Thursday, July 13, 2006

Tom Shales, why you gotta be like that?

I've never read a column by Tom Shales that left me feeling good. Usually I feel either pissed off or grimy or some combination of the two. I was kind of surprised to see his blurb say he won a Pulitzer and he uses humor in his kol. I wouldn't have thought to use the words funny or Pulitzer to describe his work. His number one emotion seems to be bitterness and if you'd asked me I would have guessed he hated his job and wished he could be, oh I don't know, a janitor because then when he something that bothered him in the line of work he could clean it up.

But I digress. He wrote something about Stephen King's new thing running on TNT, Nightmares and Dreamscapes, and he managed to draw me in from my email because the headline sounded positive. "A Delightful Scream: TNT's 'Nightmares' Toys With the Mind"

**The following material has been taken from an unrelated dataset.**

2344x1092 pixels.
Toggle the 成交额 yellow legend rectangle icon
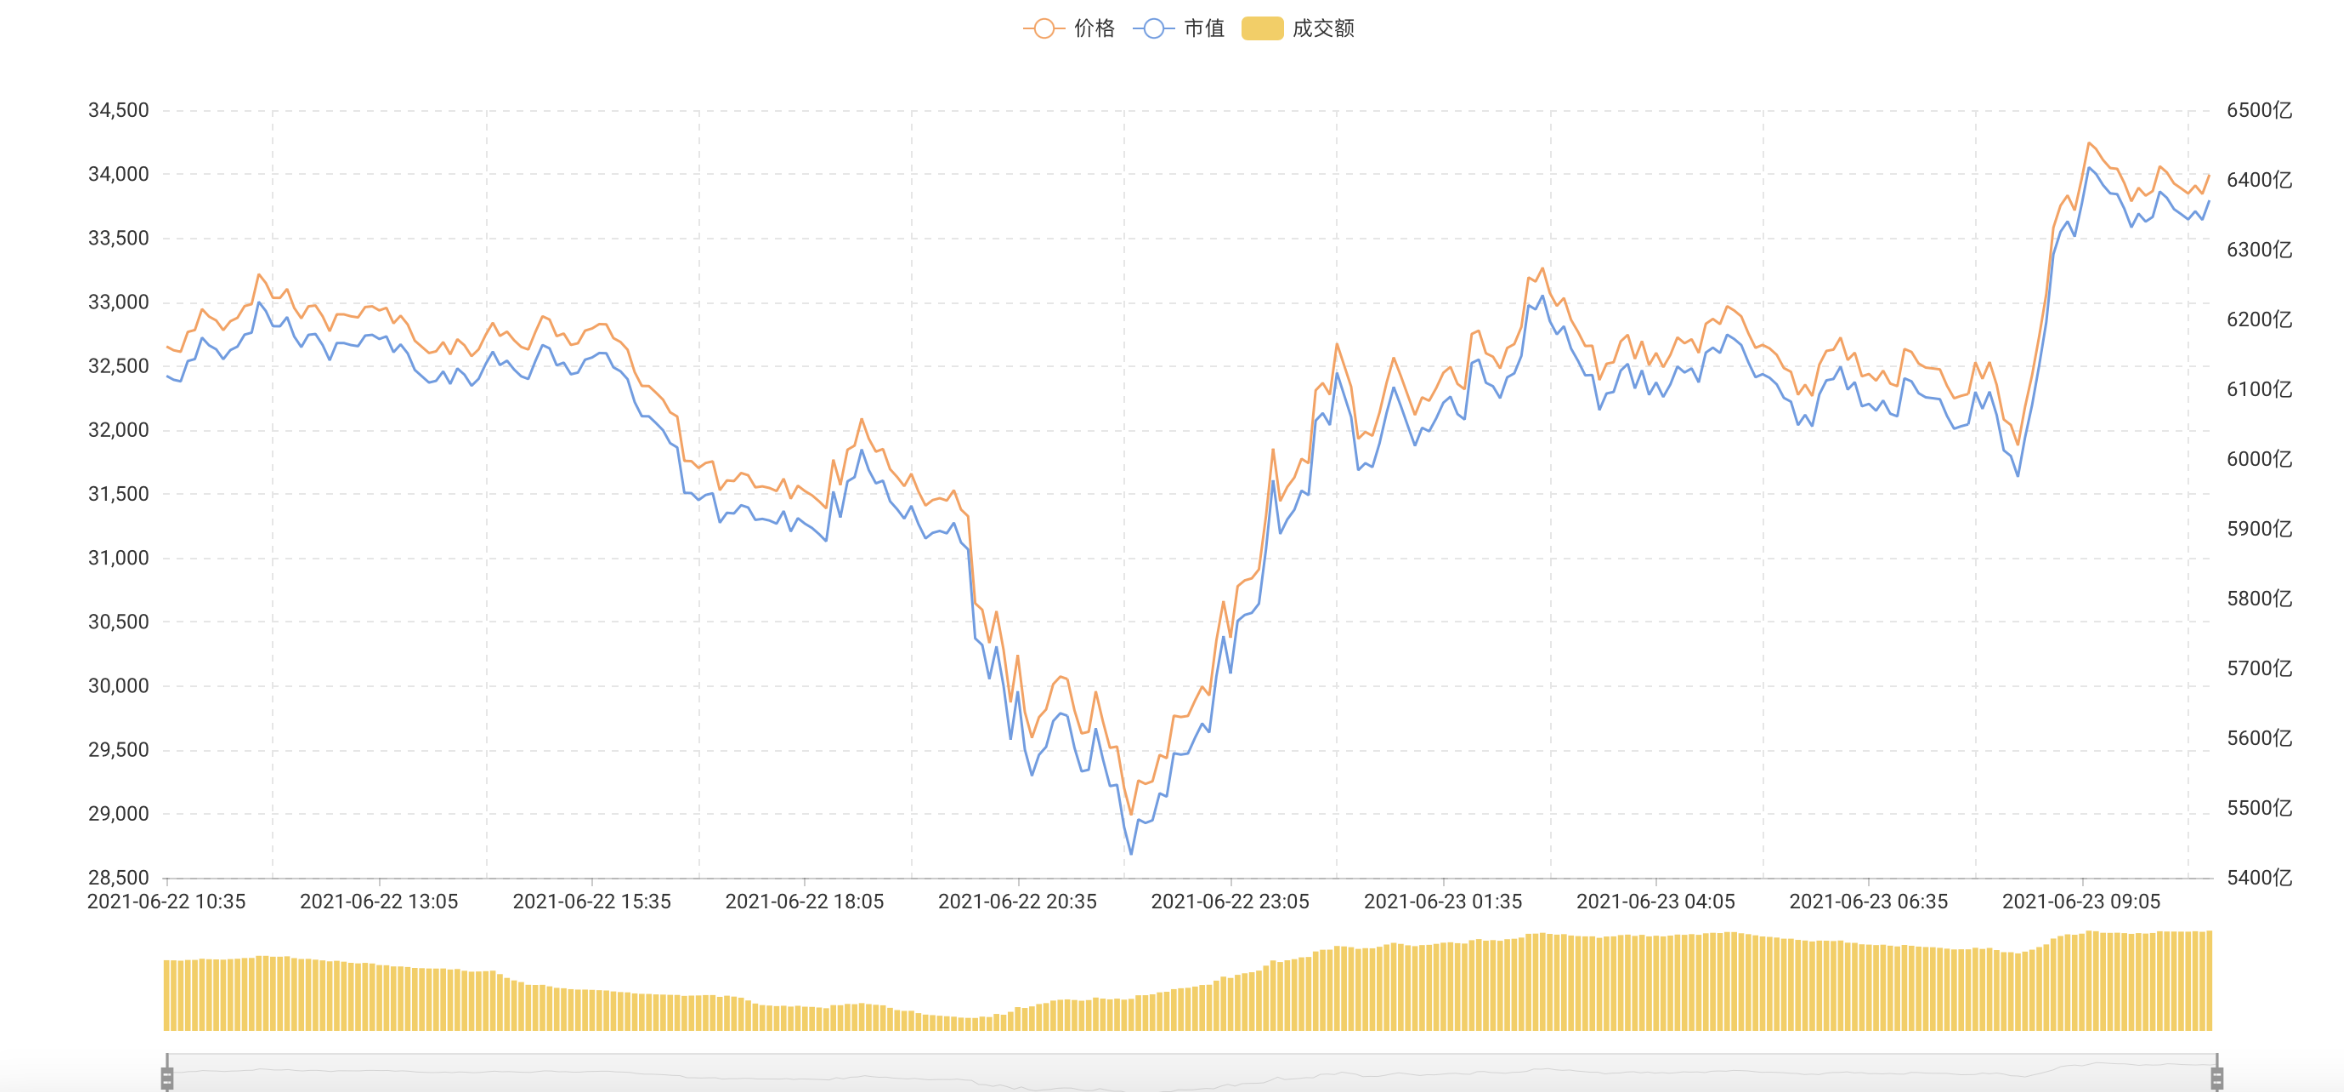1262,29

That sounds pretty groovy, doesn't it? Sadly he immediately launches into an old and dull refrain, how much he hates Mr. King. He says the same kinds of things people have been saying about Mr. King for the last twenty years, except instead of saying Mr. King could publish his laundry list, he says his grocery list. Sigh. This is so trite and wearying. Really, we do understand that you can't stand Mr. King and you think we're all subhuman for enjoying his work.

But then Mr. Shales kind of reluctantly says that something good has come out of this whole King thing, he likes the first story in the series, Battlefield. But God forbid he should leave it at that, he has to say the story reminds him of a TV show from the 70's and he spends a fair amount of ink/bytes talking about that show. But he says more than Battlefield reminds him of Trilogy of Terror, he uses the words plagiarism and lawyers, albeit in a, hold on, don't get them quite yet kind of way.

Then he says this:

For the record, TNT says "Battleground" originated in a 1978 King short-story collection called "Nightshift." That would be three years after "Trilogy of Terror" aired on ABC and the toothy fetish doll chased poor Ms. Black hither, thither and everywhere else. Coincidental, or copycatty? Truth -- or fiction? Genius -- or big thief?

The world may never know.


Mr. Shales, the world already knows. I spent less than three minutes online and I saw that my memory of the book was correct in that the copyright page clearly states "Battlefield appeared in Cavalier, September 1972."

Three minutes, Mr. Shales, that's all it would have taken to keep you from looking pretty silly.